A college student in Phoenix fills out a registration form, checks the box swearing she's a citizen, signs her name, and assumes that's the end of it. Under the Arizona laws now headed to the Supreme Court, it might not be. The state wants documentary proof of citizenship before it counts certain registrations, and the federal form she used was supposed to make that demand unnecessary. So her registration sits in a kind of bureaucratic waiting room while lawyers argue about whether a federal statute can override what Arizona prefers. The headline version is dry: a fight over paperwork. The lived version is a person who did everything right and still doesn't know whether she gets to vote. That gap between procedure and consequence is where the real story lives, and it stretches well past one state.

Most coverage treats this as a discrete dispute about Arizona forms, as if the Court woke up one morning and decided to referee a paperwork quarrel. The framing misses the thing worth seeing. A case about registration documents is also a case about who gets to set the rules of voting, and the Court has been quietly answering that question for years across cases that look nothing alike on the surface. Each ruling arrives wrapped in technical language about standing, statutory interpretation, or state authority, so the pattern stays hidden inside any single decision. You can follow the Arizona news closely and still miss that it belongs to a longer sequence. The missing piece is the connective work: how one ruling on registration sits beside a dozen others that together shift where American policy actually gets made.

Ian Millhiser, who covers the Court for Vox, wrote The Agenda to answer a plain question with a sharp edge: what does a conservative Supreme Court do once it has the votes to govern? His answer is that a six-justice majority has been moving the decisive choices in American life out of Congress and into the courtroom, often through rulings nobody notices on the day they land. The book's strength is its inventory. Millhiser walks through the campaign finance rulings that gutted much of the law regulating money in politics, the decisions that sharply weakened the Voting Rights Act, the holding that let states refuse the Affordable Care Act's Medicaid expansion, and the slow narrowing of protections against discrimination and harassment.

Laid side by side, these stop looking like separate legal episodes and start looking like one project with many job sites. That is the move that makes the Arizona case readable in a way the news alone cannot manage. A fight over proof-of-citizenship rules stops being an isolated technicality once you have watched how the Court treated the Voting Rights Act. It is the same machinery aimed at a fresh target: federal law that tried to set a floor for voter registration, now tested against a state that wants to build the walls higher. You can trace the line from doctrine straight back down to the student in Phoenix wondering whether her form counts.

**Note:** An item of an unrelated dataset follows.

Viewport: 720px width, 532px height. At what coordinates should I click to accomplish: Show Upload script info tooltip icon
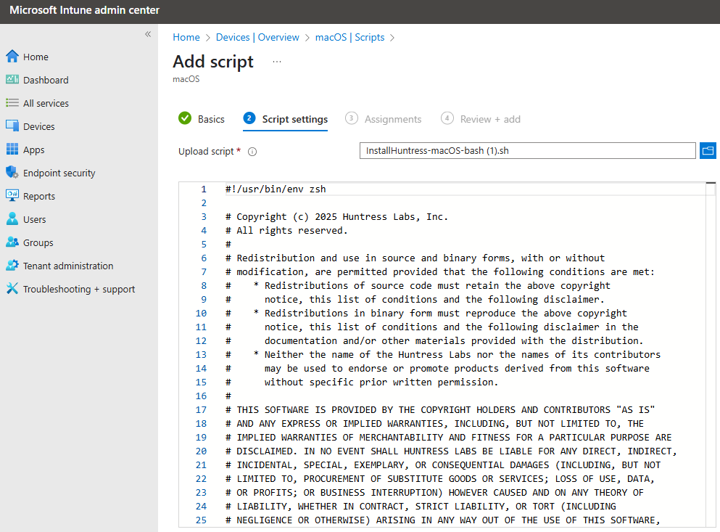coord(252,152)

Millhiser is also honest about the mechanism, which matters, because the quiet part is the whole point. These rulings decide who holds legal rights and who picks the people who write the law, and they do it through procedural side doors most of us never think to watch. Policy set by judicial doctrine is harder to fight than policy set by statute, partly because you cannot vote a justice out and partly because the reasoning hides in footnotes. Where the book asks for pushback is on tone and scope. It is urgent and short, which means it argues more than it weighs.

Millhiser is a partisan in the honest sense; he tells you where he stands and shows no interest in steelmanning the conservative legal theories he opposes. If you want a fair-minded tour through the originalist case for reading federal voting statutes narrowly, this is not it, and I would rather say so than let you discover it on page forty. What the book does well, it does cleanly. It connects rulings the daily news keeps in separate boxes, and it explains the stakes in plain terms without academic throat-clearing. For understanding why the Arizona case belongs to a much larger pattern, that clarity beats a balanced ledger you would have to assemble yourself.

Somewhere in Phoenix, the student who signed her registration form will find out whether it counted, and the answer will come from nine people she did not elect, reasoning through a statute she has never read. The Agenda will not change that. What it gives you is a way to understand it before the ruling arrives, so the decision lands as something you can follow rather than something that simply happens to you. If you want the Arizona case to mean more than a passing headline, this is a clear, opinionated place to begin.